- Exercise instructions:
A: In the listing for Ecological Intelligence, for how many years was Daniel Goleman a science reporter for the New York Times?
B: Extend the listing for Ecological Intelligence beyond its final sentence.

- Extract:
Booked by HooksBookEvents: Tuesday, October 06, 2009

Book: Ecological Intelligence: How Knowing the Hidden Impacts of What We Buy Can Change Everything
Author: Daniel Goleman
Publisher: Broadway Books, 2009

About the Author – Bestselling author Daniel Goleman’s original and groundbreaking theories on emotional intelligence have radically altered common understanding about the nature and origins of intelligence.

An internationally renowned author, psychologist, science journalist, and corporate consultant, he is the author of the international bestsellers Emotional Intelligence, Working with Emotional Intelligence, and Social Intelligence. Emotional Intelligence was on the New York Times bestseller list for a year-and-a-half, with more than 5,000,000 copies in print worldwide in forty languages, and has been a bestseller in many countries.

Dr. Goleman received his Ph.D. from Harvard University, and was a science reporter focusing on the brain and behavioral sciences for the New York Times for twelve years. He was twice nominated for the Pulitzer Prize and was awarded the American Psychological Association’s Lifetime Achievement Award.

He was a cofounder of the Collaborative for Academic, Social and Emotional Learning at the Yale University Child Studies Center (now at the University of Illinois at Chicago), is a member of the board of directors of the Mind and Life Institute, and is a Fellow of the American Association for the Advancement of Science.

About the Book – Goleman reveals the critical role of the psychological dimension in our decision making. We buy “herbal” shampoos containing industrial chemicals that can threaten our health or contaminate the environment. We dive down to see coral reefs, not realizing an ingredient in our sunscreen feeds a virus that kills the reef. We wear organic cotton T-shirts, but don’t know that its dyes may put factory workers at risk for leukemia. Goleman exposes why “green is a mirage” and illuminates the wild inconsistencies in our response to the ecological crisis.

- Study material:
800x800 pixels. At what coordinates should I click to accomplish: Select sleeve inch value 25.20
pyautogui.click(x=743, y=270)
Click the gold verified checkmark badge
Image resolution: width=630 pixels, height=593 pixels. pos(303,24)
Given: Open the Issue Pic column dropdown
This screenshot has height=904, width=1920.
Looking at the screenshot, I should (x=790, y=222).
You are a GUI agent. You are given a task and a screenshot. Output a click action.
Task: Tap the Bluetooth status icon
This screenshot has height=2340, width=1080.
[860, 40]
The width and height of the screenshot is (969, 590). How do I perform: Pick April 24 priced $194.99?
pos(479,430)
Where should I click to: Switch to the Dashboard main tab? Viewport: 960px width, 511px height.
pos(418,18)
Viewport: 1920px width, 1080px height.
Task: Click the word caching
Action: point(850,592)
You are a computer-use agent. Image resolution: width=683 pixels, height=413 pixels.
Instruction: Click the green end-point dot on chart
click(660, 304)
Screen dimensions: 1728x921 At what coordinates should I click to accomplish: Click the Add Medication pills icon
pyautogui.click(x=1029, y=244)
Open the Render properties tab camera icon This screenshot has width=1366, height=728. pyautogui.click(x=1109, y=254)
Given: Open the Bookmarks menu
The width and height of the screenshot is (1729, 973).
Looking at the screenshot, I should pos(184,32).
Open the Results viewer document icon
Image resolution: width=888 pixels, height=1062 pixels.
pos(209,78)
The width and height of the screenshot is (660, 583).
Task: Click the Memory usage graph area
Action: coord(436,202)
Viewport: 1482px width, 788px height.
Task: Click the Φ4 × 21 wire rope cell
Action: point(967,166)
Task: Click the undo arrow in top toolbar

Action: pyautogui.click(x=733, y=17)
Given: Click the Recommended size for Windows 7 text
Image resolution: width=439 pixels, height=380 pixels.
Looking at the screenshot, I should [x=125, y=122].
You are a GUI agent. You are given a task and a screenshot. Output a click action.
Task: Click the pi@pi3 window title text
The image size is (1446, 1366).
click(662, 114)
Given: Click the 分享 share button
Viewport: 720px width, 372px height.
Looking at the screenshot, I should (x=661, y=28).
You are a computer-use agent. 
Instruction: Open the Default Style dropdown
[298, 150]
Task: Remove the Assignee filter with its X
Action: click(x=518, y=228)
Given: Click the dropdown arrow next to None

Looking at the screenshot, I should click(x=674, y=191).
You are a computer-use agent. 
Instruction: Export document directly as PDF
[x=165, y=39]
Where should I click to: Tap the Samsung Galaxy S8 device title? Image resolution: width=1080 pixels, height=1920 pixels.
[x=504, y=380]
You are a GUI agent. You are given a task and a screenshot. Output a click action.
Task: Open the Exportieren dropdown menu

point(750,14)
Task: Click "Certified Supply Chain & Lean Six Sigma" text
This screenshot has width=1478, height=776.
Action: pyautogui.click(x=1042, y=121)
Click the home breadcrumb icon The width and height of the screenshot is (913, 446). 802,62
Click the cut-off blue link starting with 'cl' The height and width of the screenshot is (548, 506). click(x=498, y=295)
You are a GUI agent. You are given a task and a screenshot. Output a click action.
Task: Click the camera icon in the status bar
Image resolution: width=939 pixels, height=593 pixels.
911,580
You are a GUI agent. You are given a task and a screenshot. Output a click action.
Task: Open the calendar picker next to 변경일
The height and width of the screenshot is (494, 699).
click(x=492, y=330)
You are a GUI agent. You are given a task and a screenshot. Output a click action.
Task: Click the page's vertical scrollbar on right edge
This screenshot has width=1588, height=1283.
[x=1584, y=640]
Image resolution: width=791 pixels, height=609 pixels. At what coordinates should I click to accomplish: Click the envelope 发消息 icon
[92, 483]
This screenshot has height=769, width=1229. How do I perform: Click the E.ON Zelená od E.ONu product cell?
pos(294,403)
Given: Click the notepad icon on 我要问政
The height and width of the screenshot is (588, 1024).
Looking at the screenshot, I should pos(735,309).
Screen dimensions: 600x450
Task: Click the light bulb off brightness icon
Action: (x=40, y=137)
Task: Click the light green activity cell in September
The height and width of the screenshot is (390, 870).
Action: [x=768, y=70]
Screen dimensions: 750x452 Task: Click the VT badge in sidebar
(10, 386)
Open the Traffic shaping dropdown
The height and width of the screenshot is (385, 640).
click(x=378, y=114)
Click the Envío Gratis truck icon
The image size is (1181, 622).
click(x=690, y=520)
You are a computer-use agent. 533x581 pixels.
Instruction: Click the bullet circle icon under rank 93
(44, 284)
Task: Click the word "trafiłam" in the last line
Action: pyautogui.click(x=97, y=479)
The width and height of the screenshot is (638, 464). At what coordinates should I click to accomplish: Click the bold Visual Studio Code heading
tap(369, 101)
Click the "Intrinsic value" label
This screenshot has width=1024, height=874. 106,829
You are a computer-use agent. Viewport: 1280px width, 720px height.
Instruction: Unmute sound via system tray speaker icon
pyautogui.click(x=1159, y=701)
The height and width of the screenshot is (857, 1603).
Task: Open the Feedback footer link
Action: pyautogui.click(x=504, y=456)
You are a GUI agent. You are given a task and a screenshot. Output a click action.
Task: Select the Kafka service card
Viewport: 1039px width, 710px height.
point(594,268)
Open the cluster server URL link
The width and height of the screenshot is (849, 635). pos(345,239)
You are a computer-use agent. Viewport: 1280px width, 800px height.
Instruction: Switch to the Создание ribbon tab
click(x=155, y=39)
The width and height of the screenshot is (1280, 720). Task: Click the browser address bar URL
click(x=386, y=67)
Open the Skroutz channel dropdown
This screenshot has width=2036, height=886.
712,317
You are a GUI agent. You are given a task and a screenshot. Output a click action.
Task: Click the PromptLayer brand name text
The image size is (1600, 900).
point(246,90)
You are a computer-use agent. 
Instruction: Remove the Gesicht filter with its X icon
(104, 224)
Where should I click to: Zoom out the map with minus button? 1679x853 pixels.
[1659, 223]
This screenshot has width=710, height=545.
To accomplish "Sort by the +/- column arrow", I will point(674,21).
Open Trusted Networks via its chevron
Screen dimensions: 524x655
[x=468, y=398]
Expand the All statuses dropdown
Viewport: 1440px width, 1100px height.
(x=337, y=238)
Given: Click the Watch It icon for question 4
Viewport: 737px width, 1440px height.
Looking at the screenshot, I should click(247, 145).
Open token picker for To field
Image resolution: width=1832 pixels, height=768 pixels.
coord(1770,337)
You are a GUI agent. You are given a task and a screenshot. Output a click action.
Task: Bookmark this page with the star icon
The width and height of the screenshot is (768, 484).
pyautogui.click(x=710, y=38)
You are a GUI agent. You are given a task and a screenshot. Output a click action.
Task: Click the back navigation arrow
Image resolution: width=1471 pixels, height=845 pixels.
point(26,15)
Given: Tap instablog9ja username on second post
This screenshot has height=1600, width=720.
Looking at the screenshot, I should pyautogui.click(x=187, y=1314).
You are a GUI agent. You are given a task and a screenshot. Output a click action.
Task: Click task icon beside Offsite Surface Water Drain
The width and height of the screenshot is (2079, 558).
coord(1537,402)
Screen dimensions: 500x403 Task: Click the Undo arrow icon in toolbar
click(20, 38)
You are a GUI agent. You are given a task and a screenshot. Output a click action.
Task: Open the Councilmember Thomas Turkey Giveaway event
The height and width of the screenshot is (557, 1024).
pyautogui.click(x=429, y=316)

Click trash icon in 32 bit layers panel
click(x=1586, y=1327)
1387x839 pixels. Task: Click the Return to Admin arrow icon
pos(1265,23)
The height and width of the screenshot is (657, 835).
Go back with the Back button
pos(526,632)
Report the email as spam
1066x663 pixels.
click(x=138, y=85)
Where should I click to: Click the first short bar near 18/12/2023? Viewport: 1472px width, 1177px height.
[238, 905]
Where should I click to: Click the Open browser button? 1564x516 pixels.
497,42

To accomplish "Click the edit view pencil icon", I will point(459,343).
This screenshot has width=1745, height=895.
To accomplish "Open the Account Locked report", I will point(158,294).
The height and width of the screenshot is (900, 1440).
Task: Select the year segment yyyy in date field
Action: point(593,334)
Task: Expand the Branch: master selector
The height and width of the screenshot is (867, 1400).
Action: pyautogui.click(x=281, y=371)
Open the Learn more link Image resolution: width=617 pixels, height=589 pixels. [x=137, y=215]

- Task results:
A: Twelve years.

B:
Drawing on cutting-edge research, Goleman explains why we as shoppers have found it impossible to know the true range of harmful environmental and health consequences of our purchases. Both individuals and companies suffer from collective self-deception and blind spots in our thinking about our impacts on the environment and our own health. The problem is exacerbated by a blackout of information about the detrimental effects of producing, shipping, packaging, distributing, and discarding the goods we buy. Data about the adverse effects of so many of the things we purchase—from cleaning products to shampoos to the foods we eat—has not been available. But that is about to change.

Now, Goleman argues, the balance of power will shift from seller to buyer, as a new generation of technologies reveals the ecological truth about products as we are about to buy them. This “radical transparency” will enable consumers to make smarter purchasing decisions, and will drive companies to rethink and reform their businesses. This powerful alignment of consumers’ values with their purchasing power will foster, Goleman contends, a new age of competitive advantage.

Ecological Intelligence demonstrates how we can unlock the latent potential of the free market to drive the changes we, as individuals and corporations, must make to save the planet.